I am posting this answer here because I just joined the Philosophy website on StackExchange even though I have posting and comment privileges on other StackExchange sites. The question is quoted below:
I have always been perplexed by a seeming paradox in probability that I'm sure has some simple, well-known explanation. We say that a "fair coin" or whatever has "no memory."
At each toss the odds are once again reset at 50:50. Hence the "gambler's fallacy." After 10 heads, the odds of another head are still said to be 50:50. The same after 20, 40, 80... heads.
Yet we also know that the series will converge upon an equilibrium of heads:tails. And indeed this is countable in fairly short order. The convergence appears pretty quickly.
How can both be true? Isn't there something in the physical series of tosses that "remembers"? Isn't there necessarily some slightly better chance of a tails after 10 heads?

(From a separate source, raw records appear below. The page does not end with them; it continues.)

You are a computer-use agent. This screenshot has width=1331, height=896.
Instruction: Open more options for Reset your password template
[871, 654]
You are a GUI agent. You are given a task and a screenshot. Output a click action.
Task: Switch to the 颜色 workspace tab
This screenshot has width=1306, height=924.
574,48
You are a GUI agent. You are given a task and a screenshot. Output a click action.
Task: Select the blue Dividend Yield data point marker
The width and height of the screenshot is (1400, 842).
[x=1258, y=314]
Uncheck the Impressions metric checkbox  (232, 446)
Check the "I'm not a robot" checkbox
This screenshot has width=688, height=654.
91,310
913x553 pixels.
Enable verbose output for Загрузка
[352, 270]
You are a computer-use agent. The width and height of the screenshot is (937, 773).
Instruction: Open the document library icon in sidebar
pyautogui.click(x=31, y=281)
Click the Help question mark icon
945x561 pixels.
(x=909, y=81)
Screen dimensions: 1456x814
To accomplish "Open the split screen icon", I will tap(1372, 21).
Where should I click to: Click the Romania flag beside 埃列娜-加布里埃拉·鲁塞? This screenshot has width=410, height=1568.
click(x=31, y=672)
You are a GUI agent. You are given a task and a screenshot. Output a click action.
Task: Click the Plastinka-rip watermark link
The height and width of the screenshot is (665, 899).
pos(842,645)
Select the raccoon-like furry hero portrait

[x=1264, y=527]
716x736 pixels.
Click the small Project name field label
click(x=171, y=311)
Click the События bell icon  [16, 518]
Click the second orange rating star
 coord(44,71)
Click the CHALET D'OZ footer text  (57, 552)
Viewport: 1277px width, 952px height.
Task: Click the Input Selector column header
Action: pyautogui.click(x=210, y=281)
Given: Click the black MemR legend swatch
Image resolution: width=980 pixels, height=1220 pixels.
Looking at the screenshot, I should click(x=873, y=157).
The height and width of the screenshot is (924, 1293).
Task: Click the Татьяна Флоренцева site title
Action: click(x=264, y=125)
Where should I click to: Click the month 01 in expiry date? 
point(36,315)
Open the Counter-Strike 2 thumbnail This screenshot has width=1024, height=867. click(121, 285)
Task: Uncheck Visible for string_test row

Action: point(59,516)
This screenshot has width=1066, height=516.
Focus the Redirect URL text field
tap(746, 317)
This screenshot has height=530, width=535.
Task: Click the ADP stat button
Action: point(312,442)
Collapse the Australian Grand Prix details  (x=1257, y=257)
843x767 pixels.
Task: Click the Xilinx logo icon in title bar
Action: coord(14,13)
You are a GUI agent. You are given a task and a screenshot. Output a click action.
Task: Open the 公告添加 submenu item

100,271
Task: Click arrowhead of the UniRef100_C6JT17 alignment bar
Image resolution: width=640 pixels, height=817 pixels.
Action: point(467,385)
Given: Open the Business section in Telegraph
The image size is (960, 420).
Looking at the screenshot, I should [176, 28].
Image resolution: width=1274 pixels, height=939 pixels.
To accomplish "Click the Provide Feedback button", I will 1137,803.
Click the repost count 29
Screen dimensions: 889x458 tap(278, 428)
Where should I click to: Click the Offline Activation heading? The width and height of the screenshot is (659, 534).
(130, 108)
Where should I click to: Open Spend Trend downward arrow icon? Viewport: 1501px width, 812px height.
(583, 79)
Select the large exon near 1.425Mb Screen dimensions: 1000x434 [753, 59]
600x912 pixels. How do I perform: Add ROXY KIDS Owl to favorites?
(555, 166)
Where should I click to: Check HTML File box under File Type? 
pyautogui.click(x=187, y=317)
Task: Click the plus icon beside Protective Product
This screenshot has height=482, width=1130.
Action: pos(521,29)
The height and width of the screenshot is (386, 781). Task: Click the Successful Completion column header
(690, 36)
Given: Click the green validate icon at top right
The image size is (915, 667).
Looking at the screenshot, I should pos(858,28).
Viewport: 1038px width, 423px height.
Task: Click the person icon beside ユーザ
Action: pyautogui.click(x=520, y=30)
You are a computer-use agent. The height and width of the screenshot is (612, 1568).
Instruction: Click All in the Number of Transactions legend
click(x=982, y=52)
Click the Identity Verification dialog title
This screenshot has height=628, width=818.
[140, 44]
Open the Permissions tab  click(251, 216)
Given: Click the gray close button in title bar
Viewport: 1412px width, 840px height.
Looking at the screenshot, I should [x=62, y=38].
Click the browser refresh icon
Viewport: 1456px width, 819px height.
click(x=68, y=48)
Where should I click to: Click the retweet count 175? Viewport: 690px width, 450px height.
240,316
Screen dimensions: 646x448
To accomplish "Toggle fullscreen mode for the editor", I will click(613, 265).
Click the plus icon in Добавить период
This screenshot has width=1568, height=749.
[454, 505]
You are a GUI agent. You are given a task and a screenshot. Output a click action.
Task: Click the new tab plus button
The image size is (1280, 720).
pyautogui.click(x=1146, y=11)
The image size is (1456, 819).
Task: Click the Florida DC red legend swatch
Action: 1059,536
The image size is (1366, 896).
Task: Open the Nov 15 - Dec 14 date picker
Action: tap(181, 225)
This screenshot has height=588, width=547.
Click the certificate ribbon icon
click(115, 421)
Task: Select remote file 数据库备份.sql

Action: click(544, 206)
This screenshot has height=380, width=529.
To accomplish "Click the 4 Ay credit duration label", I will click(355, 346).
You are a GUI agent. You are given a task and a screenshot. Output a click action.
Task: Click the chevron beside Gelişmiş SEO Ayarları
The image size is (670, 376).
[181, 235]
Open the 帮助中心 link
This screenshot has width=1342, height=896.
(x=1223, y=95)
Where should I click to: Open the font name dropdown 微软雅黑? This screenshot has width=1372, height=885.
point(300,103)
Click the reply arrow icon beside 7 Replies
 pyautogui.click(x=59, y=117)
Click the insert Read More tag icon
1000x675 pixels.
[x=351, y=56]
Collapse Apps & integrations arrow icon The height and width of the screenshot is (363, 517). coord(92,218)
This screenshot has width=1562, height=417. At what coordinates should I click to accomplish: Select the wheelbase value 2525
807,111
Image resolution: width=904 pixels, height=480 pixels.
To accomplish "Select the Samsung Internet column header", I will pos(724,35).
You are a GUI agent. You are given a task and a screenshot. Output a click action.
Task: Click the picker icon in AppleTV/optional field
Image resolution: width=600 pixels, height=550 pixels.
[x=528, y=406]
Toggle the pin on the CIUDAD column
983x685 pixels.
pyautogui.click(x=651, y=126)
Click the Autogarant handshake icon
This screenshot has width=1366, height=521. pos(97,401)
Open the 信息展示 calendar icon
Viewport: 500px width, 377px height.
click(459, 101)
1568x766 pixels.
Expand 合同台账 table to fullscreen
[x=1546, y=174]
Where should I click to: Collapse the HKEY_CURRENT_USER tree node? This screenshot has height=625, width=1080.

How does logic resolve this absolute randomness in the particular events with a general law of convergence? I imagine this must be a well-known issue. I suppose it raises the larger issue of what sort of "causality" probability is.
Note that I do not know symbolic logic so, embarrassingly, formal demonstrations are beyond my ken.
There's a very simple answer that Marilyn Vos Savant wrote in her Parade Magazine column years ago. The answer is that each individual toss of a coin has a 50/50 probability, but these odds do not apply in aggregate!